Thursday, January 17, 2019

Football History: The Merger Alignment

When the AFL merged with the NFL, the divisional setups needed to be realigned after the Cleveland Browns, Pittsburgh Steelers and Baltimore Colts all moved to the AFC.

The various interests involved couldn't agree on which of the five plans to accept and the official word is after many long discussions that commissioner Pete Rozelle pulled the eventual slip out of five choices.

I'd be surprised if Rozelle didn't prefer the grouping that was selected and "might" have bent a corner or another identifying characteristic to find the one that he wanted, much as the urban legend of the "bent corner" that David Stern allegedly found on the envelope of the New York Knicks in the first lottery drawing to deliver Patrick Ewing to the Knicks.

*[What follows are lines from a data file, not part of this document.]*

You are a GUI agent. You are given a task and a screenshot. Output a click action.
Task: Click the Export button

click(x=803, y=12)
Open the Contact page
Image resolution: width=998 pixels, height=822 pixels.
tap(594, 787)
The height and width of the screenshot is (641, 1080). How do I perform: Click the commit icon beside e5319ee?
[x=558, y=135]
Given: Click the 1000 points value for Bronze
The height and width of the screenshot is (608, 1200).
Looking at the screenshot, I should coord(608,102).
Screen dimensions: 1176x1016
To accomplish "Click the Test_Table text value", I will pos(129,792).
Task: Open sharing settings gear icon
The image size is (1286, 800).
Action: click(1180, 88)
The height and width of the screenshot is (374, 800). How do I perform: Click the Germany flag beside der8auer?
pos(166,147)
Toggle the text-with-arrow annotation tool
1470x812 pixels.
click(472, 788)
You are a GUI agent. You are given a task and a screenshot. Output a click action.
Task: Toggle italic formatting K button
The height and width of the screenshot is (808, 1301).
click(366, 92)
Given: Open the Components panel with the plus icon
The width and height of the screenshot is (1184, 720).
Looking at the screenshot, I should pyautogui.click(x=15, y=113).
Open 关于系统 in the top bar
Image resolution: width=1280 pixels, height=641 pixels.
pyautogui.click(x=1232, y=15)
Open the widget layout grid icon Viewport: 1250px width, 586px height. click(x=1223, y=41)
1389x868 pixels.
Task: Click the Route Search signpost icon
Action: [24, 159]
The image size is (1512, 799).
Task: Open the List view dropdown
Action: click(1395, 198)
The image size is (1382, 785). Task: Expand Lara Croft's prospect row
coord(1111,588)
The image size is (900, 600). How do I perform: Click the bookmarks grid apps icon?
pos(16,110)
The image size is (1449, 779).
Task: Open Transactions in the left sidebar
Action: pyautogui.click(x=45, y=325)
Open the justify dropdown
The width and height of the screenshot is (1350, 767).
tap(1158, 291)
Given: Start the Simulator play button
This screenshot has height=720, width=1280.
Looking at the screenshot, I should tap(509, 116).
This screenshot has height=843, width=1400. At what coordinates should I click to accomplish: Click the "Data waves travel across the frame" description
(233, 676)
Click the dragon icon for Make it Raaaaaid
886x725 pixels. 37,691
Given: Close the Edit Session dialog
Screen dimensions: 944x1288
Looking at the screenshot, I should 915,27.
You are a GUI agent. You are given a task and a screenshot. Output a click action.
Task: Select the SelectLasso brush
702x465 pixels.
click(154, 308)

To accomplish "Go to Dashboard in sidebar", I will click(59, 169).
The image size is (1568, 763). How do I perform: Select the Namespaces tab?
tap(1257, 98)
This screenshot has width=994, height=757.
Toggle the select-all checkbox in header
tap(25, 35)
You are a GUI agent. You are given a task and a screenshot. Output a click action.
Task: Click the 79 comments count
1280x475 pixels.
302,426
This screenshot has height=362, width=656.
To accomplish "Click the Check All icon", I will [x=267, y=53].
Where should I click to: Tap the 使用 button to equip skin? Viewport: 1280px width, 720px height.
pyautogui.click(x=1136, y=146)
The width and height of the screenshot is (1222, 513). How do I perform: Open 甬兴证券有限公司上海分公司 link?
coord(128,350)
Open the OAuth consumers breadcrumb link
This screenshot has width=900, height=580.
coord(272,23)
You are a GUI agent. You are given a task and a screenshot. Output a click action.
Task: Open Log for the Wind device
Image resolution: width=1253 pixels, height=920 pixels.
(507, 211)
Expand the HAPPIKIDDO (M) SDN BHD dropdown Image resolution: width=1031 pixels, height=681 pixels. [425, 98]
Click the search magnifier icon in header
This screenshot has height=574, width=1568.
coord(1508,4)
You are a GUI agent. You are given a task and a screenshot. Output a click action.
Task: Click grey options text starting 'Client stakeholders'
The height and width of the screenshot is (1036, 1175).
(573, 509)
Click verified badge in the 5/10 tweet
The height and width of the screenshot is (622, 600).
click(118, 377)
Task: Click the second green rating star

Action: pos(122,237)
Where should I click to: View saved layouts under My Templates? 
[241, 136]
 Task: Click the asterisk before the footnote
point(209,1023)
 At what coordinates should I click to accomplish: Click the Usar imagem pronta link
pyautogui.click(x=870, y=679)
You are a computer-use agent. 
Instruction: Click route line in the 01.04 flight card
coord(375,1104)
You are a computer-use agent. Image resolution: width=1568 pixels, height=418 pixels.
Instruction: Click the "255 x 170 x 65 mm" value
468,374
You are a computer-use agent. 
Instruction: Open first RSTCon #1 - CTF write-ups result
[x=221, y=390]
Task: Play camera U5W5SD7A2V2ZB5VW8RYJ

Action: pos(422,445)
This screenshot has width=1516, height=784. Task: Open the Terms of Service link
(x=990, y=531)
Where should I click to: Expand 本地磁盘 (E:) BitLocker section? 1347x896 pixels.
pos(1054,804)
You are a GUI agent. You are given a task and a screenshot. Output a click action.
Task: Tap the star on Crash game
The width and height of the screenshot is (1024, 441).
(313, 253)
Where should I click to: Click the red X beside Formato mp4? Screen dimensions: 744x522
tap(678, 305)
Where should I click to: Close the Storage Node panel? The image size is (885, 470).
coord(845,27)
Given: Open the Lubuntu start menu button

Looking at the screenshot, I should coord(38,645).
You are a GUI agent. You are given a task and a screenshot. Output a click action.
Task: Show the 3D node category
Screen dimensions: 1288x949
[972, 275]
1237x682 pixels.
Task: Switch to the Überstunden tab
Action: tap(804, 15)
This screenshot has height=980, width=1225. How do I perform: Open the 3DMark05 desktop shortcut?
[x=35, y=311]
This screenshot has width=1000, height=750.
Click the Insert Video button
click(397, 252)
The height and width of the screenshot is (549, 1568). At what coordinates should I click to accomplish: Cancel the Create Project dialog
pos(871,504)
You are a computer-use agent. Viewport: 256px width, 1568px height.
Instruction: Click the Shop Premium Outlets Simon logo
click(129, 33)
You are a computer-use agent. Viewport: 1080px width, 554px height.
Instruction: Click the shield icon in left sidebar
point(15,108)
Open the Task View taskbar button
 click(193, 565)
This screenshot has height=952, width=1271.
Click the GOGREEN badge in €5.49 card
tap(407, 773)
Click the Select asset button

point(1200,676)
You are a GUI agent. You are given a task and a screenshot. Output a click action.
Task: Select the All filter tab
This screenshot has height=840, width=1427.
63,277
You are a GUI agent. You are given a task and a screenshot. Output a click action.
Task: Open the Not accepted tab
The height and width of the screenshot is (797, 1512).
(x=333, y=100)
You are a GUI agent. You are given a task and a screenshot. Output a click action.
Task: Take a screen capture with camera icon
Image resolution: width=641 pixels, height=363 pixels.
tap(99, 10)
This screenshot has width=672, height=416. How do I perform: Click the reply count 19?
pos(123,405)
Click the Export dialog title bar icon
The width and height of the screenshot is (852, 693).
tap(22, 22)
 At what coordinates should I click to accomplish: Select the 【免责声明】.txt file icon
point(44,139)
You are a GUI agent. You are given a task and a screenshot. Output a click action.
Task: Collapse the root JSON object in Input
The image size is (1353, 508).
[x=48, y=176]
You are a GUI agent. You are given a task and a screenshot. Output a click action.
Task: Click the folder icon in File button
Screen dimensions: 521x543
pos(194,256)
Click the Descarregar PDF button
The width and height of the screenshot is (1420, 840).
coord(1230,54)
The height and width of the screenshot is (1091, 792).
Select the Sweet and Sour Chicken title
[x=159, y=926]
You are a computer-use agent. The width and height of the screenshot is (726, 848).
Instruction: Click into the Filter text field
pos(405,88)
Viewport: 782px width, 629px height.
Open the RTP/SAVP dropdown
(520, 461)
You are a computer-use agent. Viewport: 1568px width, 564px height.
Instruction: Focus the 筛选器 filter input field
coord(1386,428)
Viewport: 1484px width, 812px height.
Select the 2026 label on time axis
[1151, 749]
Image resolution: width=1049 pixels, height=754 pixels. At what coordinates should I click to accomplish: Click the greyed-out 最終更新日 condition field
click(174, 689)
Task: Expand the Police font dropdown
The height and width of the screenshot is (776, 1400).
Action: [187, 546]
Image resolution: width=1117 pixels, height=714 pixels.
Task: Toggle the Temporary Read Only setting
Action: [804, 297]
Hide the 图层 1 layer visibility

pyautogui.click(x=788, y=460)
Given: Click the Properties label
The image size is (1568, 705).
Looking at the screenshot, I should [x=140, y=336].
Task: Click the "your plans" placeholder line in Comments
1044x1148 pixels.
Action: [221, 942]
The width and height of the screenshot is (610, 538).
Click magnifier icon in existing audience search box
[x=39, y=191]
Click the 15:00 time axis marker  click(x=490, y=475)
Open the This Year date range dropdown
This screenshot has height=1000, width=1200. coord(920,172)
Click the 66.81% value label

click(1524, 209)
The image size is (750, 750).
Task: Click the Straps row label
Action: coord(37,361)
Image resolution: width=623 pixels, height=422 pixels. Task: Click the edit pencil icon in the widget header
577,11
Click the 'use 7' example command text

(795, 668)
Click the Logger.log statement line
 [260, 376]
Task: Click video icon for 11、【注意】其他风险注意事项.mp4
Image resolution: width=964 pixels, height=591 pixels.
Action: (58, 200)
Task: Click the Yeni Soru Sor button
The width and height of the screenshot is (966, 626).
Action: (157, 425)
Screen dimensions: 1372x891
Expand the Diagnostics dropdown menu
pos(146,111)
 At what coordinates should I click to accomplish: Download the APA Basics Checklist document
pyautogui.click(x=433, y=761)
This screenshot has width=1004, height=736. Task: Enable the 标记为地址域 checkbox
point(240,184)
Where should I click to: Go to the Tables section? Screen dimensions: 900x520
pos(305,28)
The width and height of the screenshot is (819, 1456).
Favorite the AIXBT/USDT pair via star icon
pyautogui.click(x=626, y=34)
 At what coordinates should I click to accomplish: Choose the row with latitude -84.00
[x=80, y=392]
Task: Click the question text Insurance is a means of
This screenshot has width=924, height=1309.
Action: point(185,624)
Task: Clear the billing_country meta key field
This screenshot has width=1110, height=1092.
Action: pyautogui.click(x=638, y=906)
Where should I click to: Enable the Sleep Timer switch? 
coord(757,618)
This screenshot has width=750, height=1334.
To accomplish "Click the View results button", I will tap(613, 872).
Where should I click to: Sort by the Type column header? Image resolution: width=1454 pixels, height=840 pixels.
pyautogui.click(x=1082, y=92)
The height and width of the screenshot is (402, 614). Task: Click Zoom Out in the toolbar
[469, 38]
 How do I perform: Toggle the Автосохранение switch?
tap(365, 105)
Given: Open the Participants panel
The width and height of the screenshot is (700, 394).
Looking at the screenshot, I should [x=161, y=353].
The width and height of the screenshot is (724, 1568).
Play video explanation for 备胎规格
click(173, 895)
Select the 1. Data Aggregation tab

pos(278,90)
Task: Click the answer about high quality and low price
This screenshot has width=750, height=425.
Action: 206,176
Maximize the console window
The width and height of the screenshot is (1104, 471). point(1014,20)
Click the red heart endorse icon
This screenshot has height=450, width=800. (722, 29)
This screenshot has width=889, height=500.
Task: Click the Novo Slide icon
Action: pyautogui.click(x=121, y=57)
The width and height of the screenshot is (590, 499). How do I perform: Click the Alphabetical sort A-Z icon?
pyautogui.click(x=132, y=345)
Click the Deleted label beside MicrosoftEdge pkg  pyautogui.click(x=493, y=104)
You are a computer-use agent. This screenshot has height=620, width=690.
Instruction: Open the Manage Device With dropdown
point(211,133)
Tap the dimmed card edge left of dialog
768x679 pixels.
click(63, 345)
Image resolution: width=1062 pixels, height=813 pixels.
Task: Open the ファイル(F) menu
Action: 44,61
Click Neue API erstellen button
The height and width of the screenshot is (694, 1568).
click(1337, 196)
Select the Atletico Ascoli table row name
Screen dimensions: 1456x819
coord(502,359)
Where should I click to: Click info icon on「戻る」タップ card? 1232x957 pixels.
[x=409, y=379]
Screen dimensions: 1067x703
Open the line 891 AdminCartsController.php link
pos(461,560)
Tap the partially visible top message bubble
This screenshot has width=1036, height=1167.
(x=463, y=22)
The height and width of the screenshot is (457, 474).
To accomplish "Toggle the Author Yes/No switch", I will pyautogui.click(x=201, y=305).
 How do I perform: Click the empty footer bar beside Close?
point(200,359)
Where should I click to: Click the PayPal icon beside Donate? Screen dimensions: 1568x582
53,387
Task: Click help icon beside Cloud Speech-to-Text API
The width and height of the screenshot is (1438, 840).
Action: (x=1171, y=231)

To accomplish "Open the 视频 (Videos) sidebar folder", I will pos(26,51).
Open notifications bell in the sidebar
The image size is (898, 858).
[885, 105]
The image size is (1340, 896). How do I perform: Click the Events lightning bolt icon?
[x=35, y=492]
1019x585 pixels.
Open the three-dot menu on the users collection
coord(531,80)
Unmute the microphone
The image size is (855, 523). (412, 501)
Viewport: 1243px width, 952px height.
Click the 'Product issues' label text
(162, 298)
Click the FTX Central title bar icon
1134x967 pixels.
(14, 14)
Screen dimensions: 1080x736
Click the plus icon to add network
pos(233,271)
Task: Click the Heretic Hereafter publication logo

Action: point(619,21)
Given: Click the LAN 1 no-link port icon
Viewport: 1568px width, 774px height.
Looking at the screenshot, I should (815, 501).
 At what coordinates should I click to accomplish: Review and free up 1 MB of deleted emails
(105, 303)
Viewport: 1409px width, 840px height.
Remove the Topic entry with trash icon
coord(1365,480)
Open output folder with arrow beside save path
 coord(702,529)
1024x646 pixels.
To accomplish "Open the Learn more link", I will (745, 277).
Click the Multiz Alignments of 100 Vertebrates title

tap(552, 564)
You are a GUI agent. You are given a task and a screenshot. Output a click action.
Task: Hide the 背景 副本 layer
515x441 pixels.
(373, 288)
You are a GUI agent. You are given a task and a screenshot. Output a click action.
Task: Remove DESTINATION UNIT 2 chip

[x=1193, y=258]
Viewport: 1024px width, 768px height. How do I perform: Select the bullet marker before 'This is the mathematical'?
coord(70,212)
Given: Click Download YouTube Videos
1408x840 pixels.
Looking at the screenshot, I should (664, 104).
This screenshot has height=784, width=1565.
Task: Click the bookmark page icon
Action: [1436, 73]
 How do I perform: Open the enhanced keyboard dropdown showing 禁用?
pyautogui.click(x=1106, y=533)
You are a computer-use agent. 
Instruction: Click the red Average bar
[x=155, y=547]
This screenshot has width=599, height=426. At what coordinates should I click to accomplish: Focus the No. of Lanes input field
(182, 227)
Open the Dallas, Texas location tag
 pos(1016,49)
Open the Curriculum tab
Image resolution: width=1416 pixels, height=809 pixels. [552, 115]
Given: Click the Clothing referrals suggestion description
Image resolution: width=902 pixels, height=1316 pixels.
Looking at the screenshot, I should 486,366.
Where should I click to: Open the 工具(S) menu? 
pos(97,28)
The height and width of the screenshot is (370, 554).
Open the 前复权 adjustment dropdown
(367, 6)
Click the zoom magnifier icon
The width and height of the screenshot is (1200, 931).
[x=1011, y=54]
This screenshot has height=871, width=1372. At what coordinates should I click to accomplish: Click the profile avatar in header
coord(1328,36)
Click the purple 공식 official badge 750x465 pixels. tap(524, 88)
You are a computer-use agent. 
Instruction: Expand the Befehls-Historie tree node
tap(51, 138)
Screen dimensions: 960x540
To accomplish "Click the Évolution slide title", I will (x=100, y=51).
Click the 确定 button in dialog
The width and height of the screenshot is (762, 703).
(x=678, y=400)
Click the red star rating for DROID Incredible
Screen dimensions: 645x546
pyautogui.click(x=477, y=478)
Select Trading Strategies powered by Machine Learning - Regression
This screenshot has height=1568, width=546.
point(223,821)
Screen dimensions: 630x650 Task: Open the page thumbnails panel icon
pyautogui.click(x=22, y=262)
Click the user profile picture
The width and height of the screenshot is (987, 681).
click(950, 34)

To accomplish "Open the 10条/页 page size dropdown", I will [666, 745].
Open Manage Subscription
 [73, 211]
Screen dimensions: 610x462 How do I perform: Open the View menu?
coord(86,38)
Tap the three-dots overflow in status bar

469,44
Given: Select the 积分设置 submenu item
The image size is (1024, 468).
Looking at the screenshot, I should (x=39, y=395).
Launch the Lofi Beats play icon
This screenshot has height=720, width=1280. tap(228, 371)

The divisions would remain in this lineup until the 2002 season where there were some minor tweaks that were needed after various expansions.
The interesting part of these are the rivalries that could have been and the rivalries that occurred via the only possibility of the five.

The Dallas-Washington rivalry that developed starting with the Tom Landry Cowboys against the George Allen Redskins was only listed on the eventual winner.
The Green Bay-Minnesota rivalry between neighboring states was also only an option on the winning option and had an eighty percent chance of not occurring as well.
The Atlanta-New Orleans rivalry would have been lost on two of the five chances.

The Redskins, Eagles, and Giants were one group guaranteed to stay together, as were the Bears and Packers along with the Rams and 49ers, so there must have been some type of agreement for some franchises to stick together.
The Vikings had an eighty percent chance of being with the Redskins, Eagles and Giants and the Packers were listed on none of those slips.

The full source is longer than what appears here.